I've been restricting my food intake for a few weeks now but I have no idea how much weight I've lost. I didn't know my true starting weight because of a little problem between my apartment and my scales: I live in an old building which has sat halfway up a hill for the past 150 years. Over time the building has edged forward a few degrees, leaving all the internal floors with a slight incline. That makes registering a true reading on my set of scales impossible. I tried to get a ballpark figure by placing them at a dozen or so different locations around the apartment, but the readings varied so wildly that one room had me weighing two stone heavier than another one. It was hopeless. The only figures I can actually utilise at the moment is the reading I got at my doctor's on 14th August. If I remember rightly, it read 122 kilos. All I can continue to do is keep on with the restriction of calories and then see how much I weigh when I next go see the doctor, a week on Wednesday. Maybe once I've got a reading from him, I should come home and try to find a place somewhere in this godforsaken apartment where the scales give out the same number. Perhaps then I could keep them there and use them to monitor my weight at home, providing they don't just happen to be right on that particular day and instead tell me a load of old shite every other day I try to use them!

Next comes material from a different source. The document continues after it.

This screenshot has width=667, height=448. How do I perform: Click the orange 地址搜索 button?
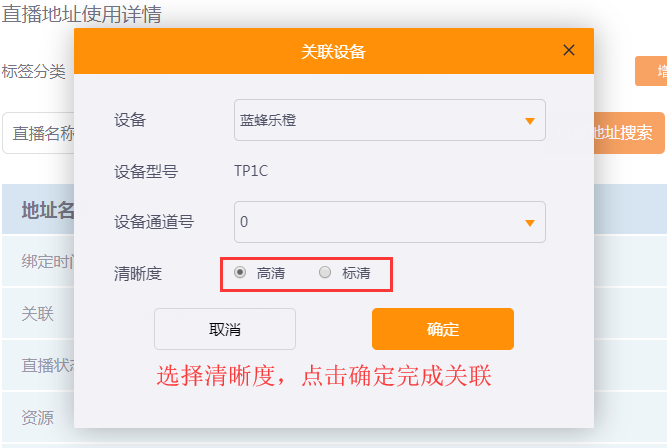(629, 133)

Phew! This has turned into quite a post. I just wanted to give a wee bit more of a back-story about me, who I am and what's brought me here. I imagine that there are quite a few other women and girls with a similar tale to tell, who want to free themselves from the tyranny of 'fat' for once and for all. And if I can suddenly go from eating 4000 calories a day without thinking, to restricting my intake to less than 1000 - less than 600 on many days - then you all can. You just have to want it enough to say no to huge meals and welcome hunger pangs as a fierce affirmation of your strength and determination.